━━━━━ INPUT DATA ━━━━━

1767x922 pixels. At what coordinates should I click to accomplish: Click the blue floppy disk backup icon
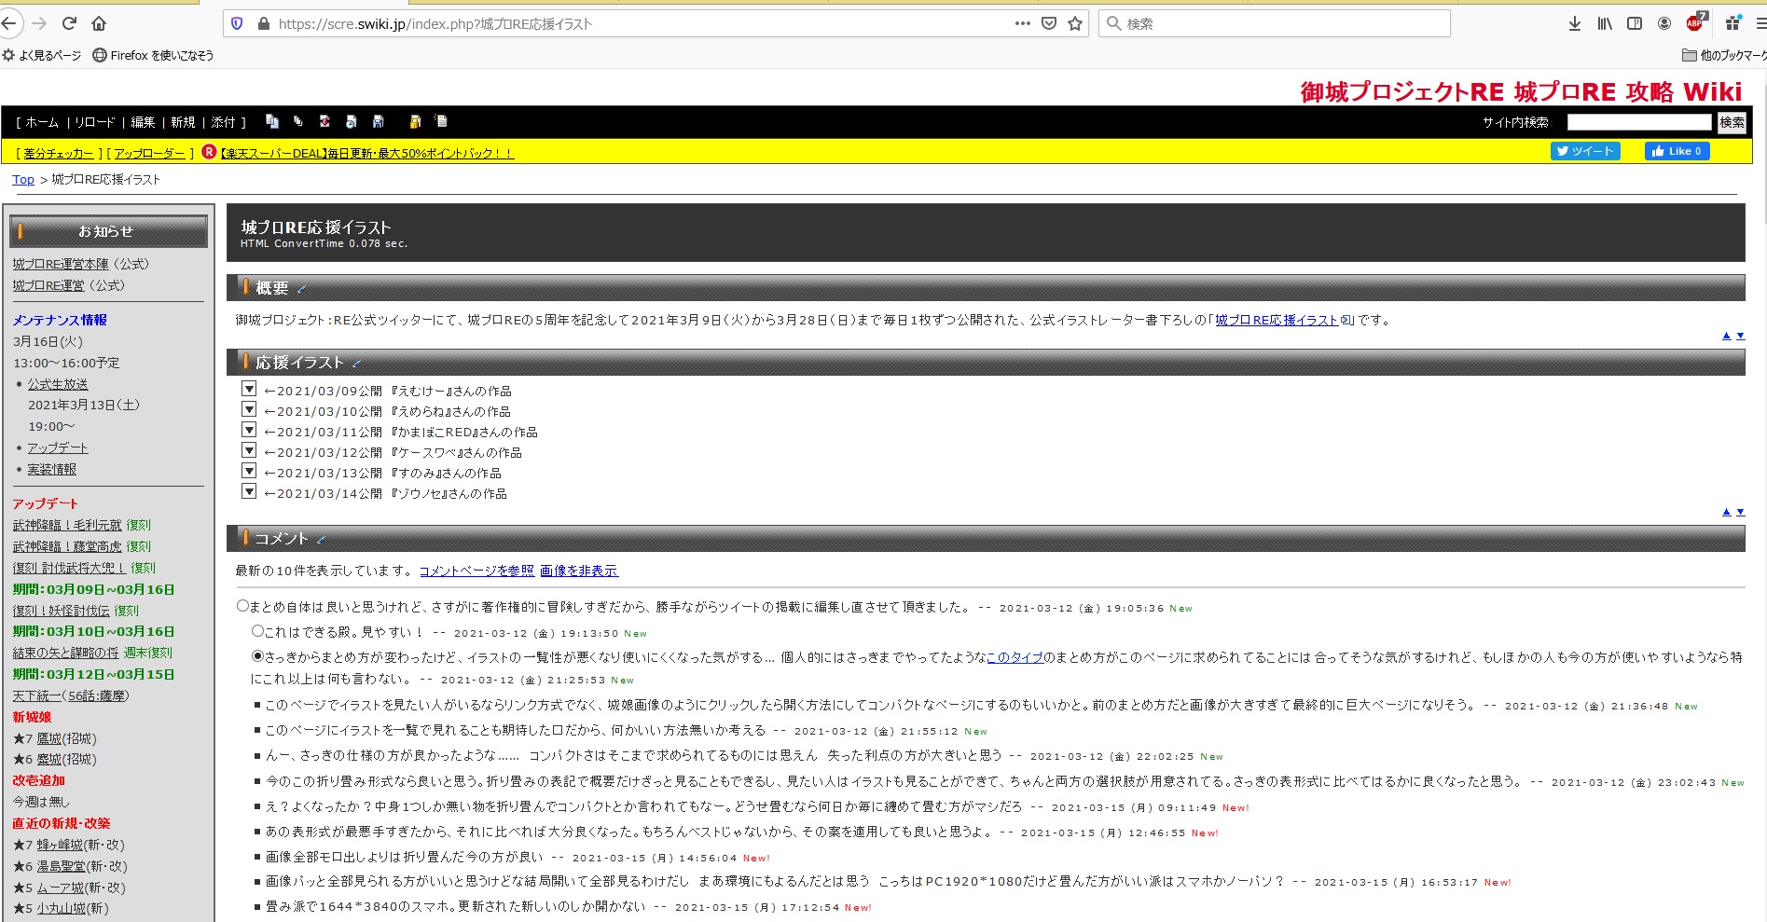click(378, 121)
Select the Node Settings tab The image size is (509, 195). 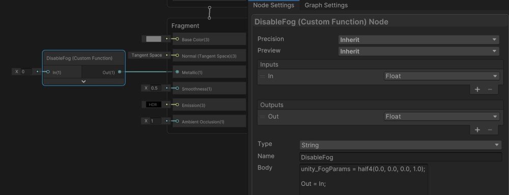click(x=274, y=5)
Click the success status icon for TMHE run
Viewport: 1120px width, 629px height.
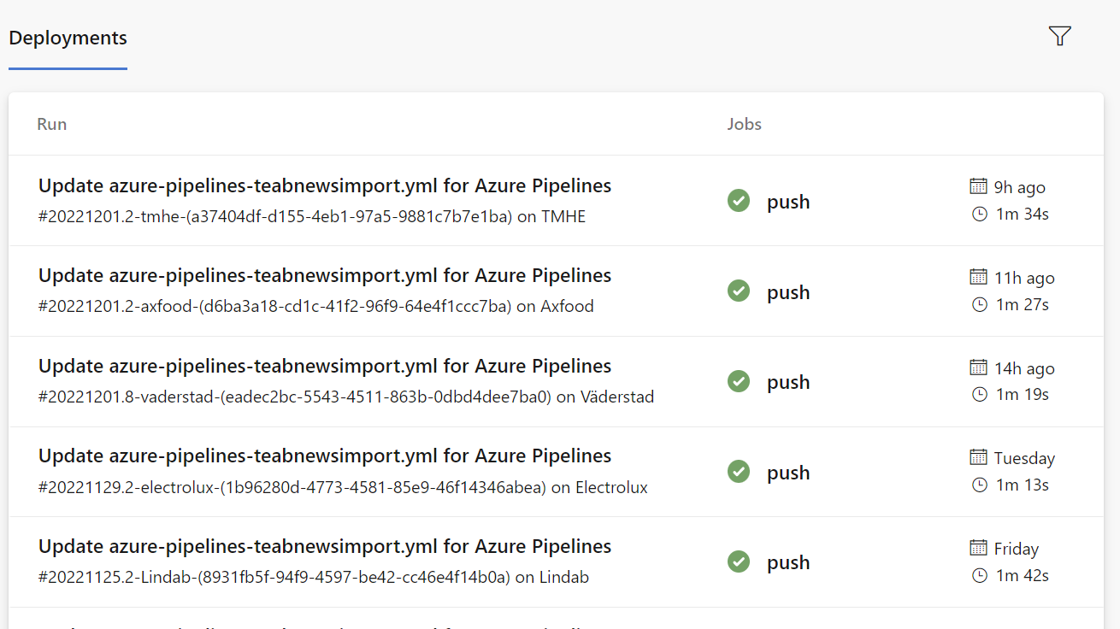coord(739,201)
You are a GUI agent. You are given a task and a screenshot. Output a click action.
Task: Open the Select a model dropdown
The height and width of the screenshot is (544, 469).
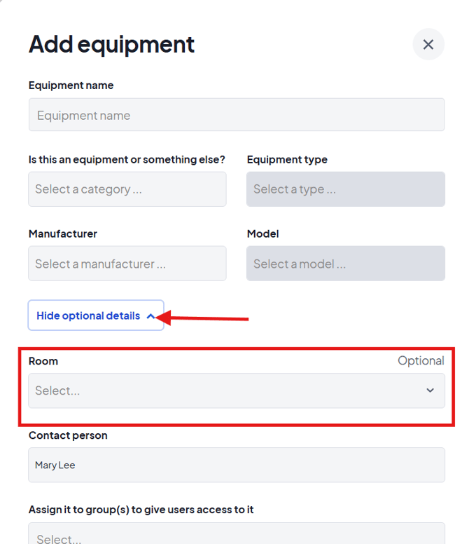(x=345, y=264)
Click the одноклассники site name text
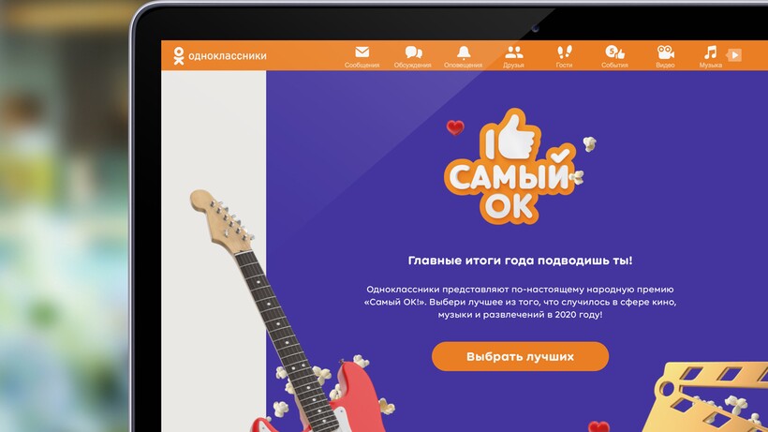 tap(228, 56)
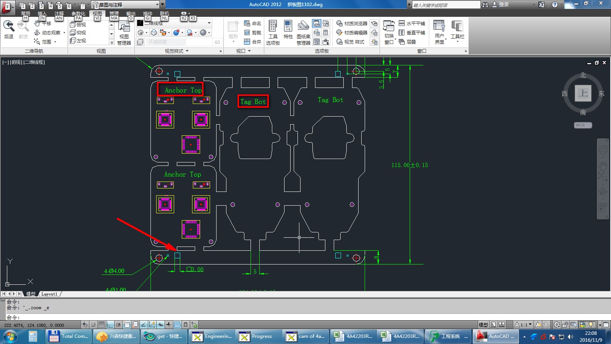Switch to the Layout1 tab
This screenshot has width=611, height=344.
(49, 294)
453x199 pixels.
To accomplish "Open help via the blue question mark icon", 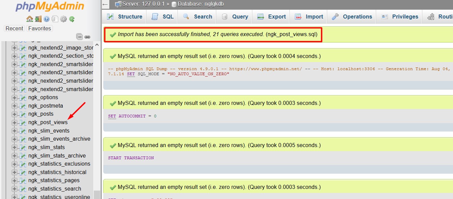I will pyautogui.click(x=46, y=19).
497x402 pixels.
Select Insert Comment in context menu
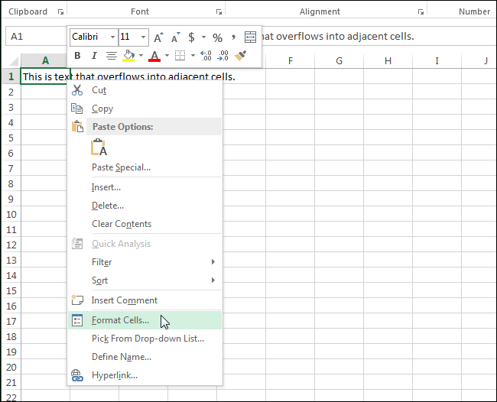click(124, 300)
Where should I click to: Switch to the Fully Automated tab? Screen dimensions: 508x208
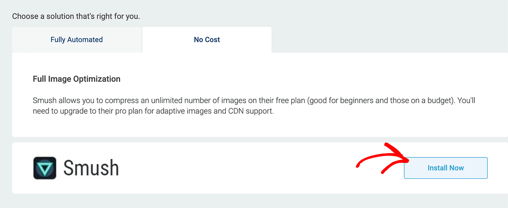tap(76, 40)
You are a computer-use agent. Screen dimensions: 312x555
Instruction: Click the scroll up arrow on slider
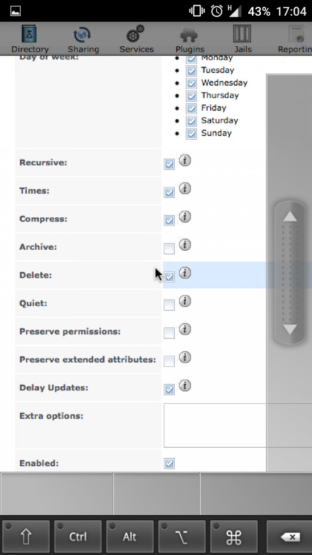click(290, 216)
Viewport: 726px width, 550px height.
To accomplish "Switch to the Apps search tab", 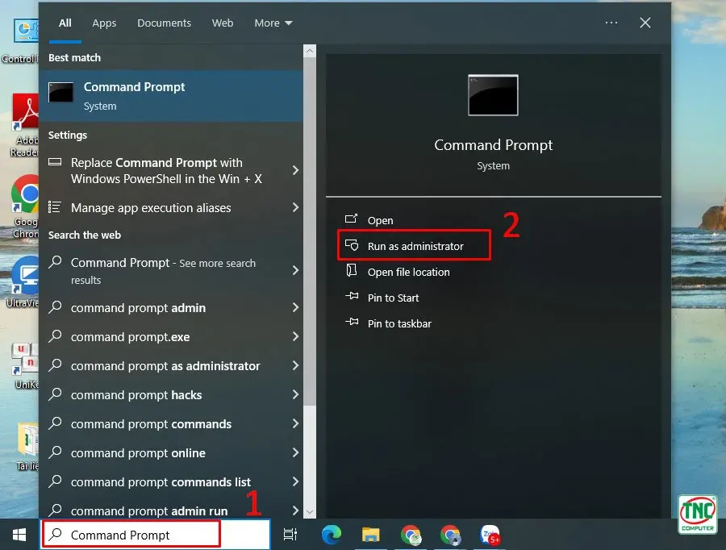I will pos(104,23).
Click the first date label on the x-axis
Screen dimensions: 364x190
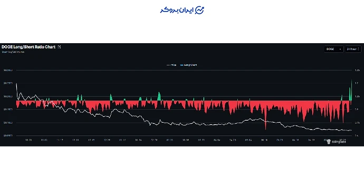point(28,140)
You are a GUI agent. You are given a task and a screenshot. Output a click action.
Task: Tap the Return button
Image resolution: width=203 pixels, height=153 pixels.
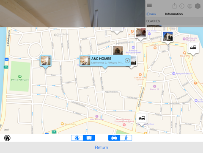pos(102,147)
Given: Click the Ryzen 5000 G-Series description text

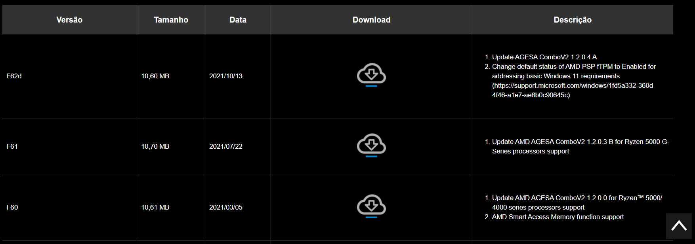Looking at the screenshot, I should click(580, 146).
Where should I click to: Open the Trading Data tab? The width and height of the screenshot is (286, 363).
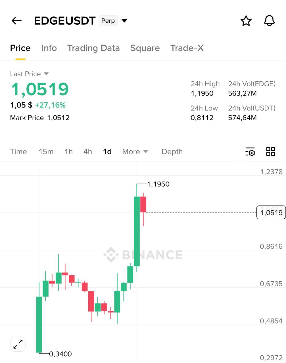[93, 48]
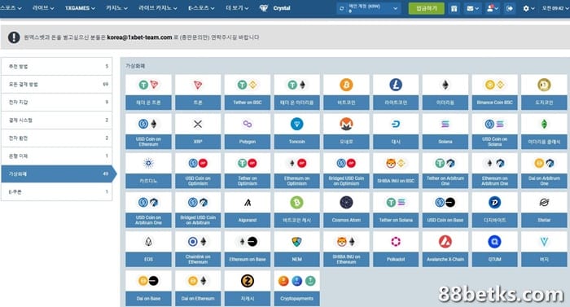
Task: Select the XRP payment option
Action: click(x=198, y=131)
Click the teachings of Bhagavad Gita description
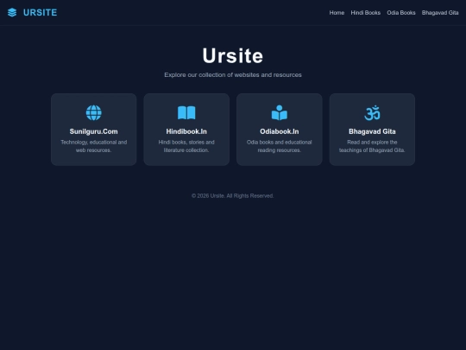Screen dimensions: 466x350 372,146
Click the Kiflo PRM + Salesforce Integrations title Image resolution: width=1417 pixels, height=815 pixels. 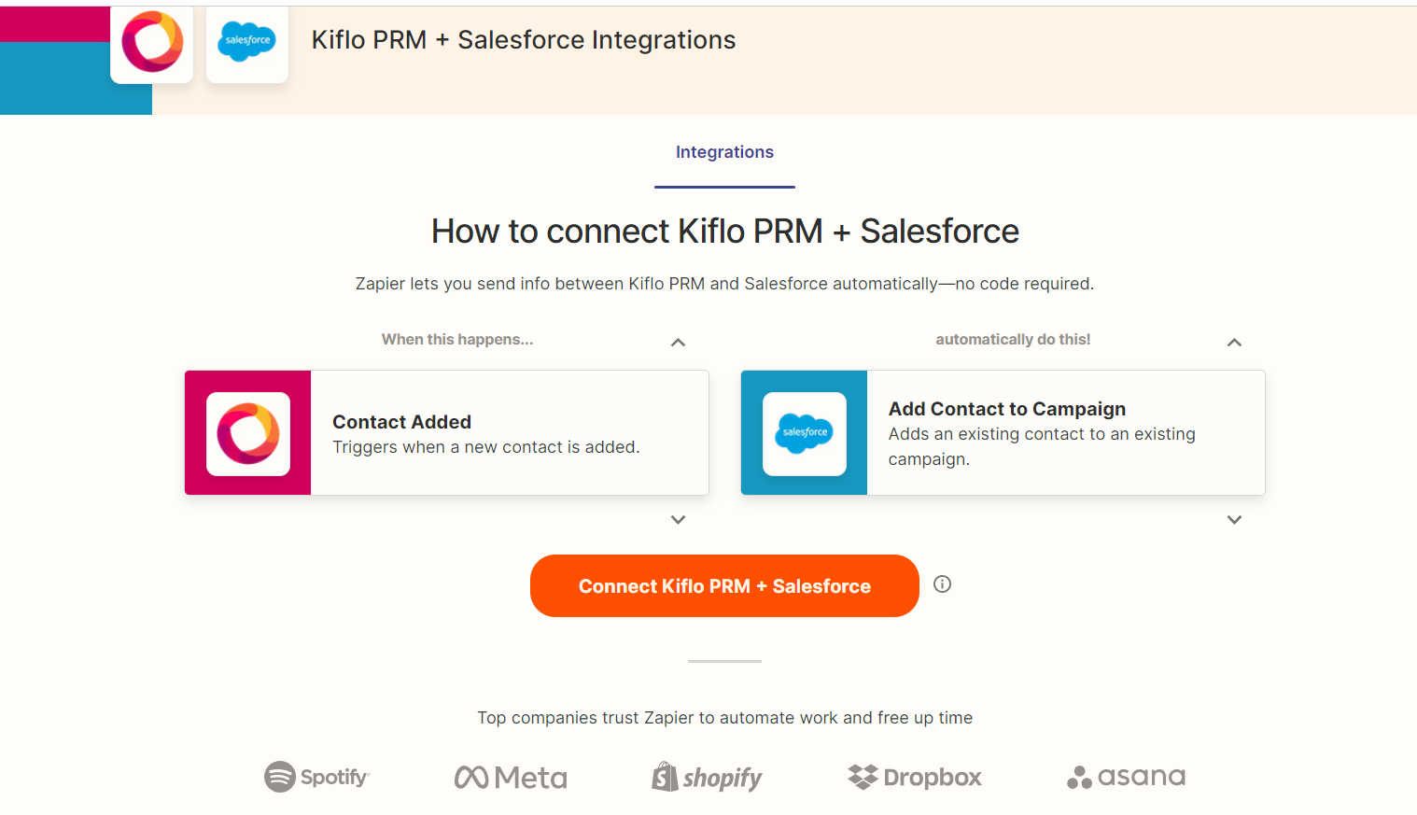(524, 40)
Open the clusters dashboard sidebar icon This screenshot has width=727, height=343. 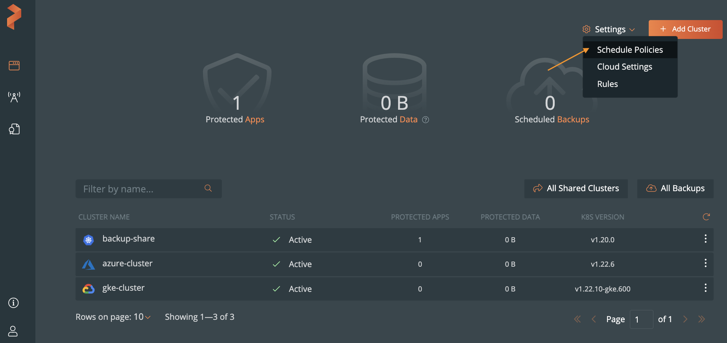click(14, 65)
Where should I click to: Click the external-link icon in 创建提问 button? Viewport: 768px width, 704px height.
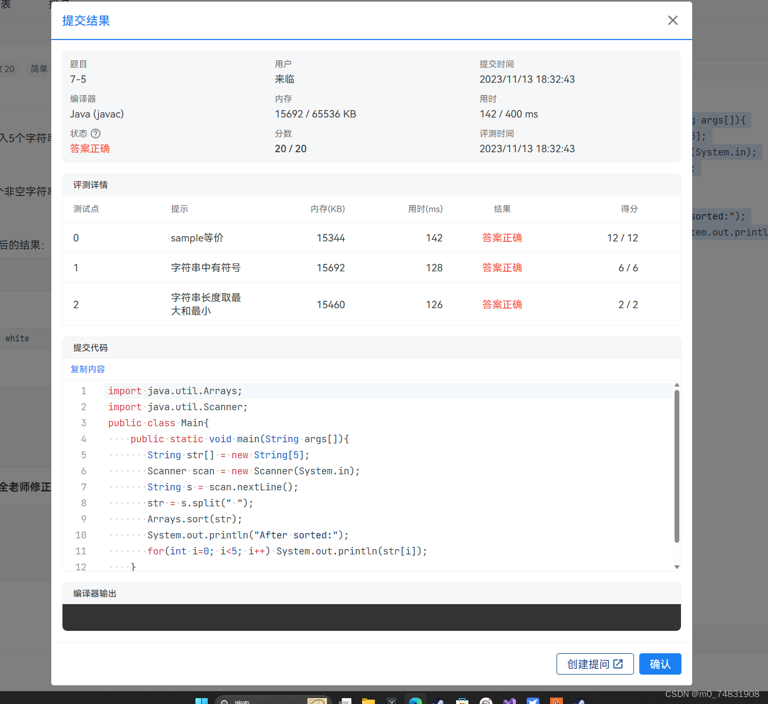[619, 663]
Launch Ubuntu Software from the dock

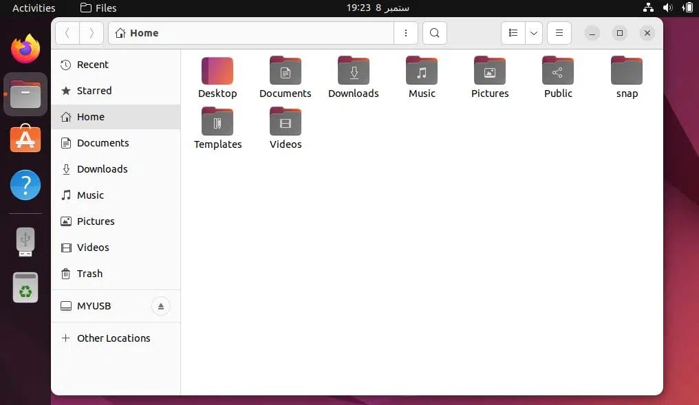[x=25, y=139]
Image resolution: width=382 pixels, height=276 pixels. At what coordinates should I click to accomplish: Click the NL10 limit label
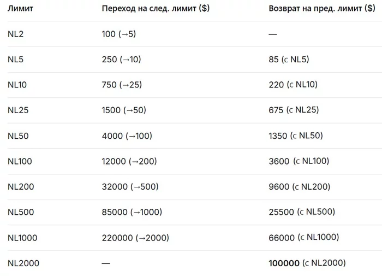pos(17,85)
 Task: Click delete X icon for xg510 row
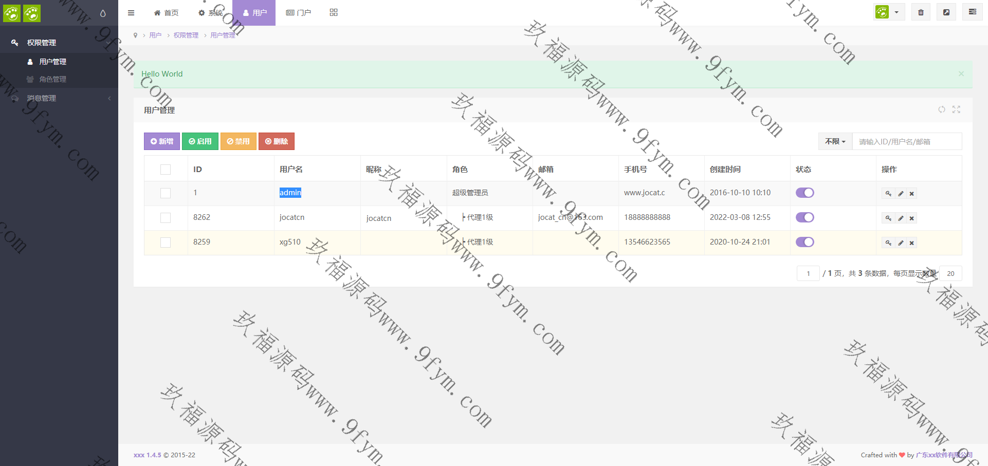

━━━━━

▸ ABOUT THIS EXERCISE:
Which lines run from the one containing "Launch Ubuntu Software from the dock" through the last line of the entries above? Output them exactly, both ends included, with no pictures.

▸ PROBLEM SOLUTION:
Launch Ubuntu Software from the dock

[x=25, y=139]
Image resolution: width=382 pixels, height=276 pixels. At what coordinates should I click to accomplish: Click the NL10 limit label
pos(17,85)
 Task: Click delete X icon for xg510 row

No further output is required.